「どうしちゃったの?」でございます。BMWジャパンと言えばベンツ、ボルボと並び「不当に高いプライス」を付けてきたインポーターだった。なのにZ3ときたら、オペルやローバーも真っ青になるくらい良心的な価格設定なのである。なかでも今回試乗した『アニバーサリー』モデルは、アメリカだと3万3千ドルくらいする1、9リッターのハイパワーバージョンに、本革シートや16インチのアルミホイールを履いて378万円! おいおい。アメリカより安いかもしれないぞ。
 さらに97年から販売されるノーマル仕様は、上記装備が落ちるだけで348万円。15インチながらアルミホイールも付くし、BMW版VSC(スピン防止装置)まで標準となる。何の不満もないZ3が、アメリカより安く買えるという寸法だ。他のBMWもZ3みたいな良心的プライスを付けたなら(例えば318tiなら248万円くらい。318iで298万円くらいだな)、イッキに今の2倍くらい売れるんじゃなかろうか。



 しかも、だ。安くてもクルマは抜群によろしい。軽いクラッチを踏んでローに入れる。回転を上げつつクラッチをリリースすると、MGFと同じくらいのパワー感。1200sを少し切る車重に140馬力エンジンなので、まぁこんなものかな。たださすがにエンジンフィールは抜群に良く、6千チョイから始まるレッドゾーンまで気持ちよく回る。低回転から高回転まで振動は、およそ4気筒と思えないくらい少ない。ホンダのエンジンが世界一だと思ってたけど、Z3にゃ負けるかも。最高速はヨーロッパで見たカタログによると205qだった。これだけ走れば十分でしょう。
 感心したのがボディ剛性。トヨタのGOAや三菱のライズもそうだけど、新しい基準をクリアしてるボディって凄くガッシリしてる。Z3も正しく新世代のロードスターであった。荒れた西相バイパスを走っても、スカットルシェイク(フロントウィンドゥがブルブル震える現象。ロードスターだと避けられない)は無いに等しい。聞けばAピラーにぶっとい鉄パイプが入っているそうで、横転した時はロールバーになるほどの強度を持っているとのこと。技術点は高い! 

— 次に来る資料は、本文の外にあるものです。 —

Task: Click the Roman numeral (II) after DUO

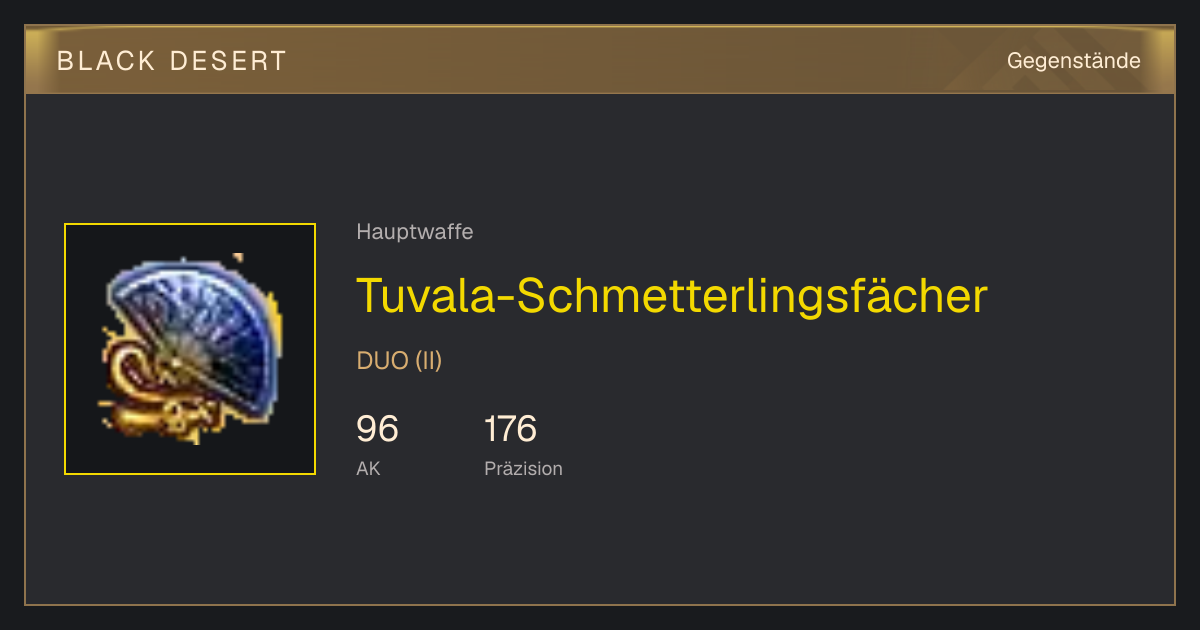Action: [428, 361]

 ハンドリングはどうか? ワインディングロードを攻めてみたが、結論から言えば「標準的テクニックを持つドライバーならとても素直に感じる」と思う。前後の重量配分はBMWの文法にしたがって50対50。ハンドルを切ると16インチタイヤらしく瞬時に横Gを発生させ、思い通りの走行ラインを描ける。ただホンキで攻めてみたら多少不満もあった。完全にタイヤが足に勝っているのだ。いわゆるカックンロール状態。限界域でのコントロール性はいいんだけど、ちょいと野蛮だな。おそらく今回乗ったアニバーサリーモデルより、15インチを履くノーマルがZ3に合ってると思った。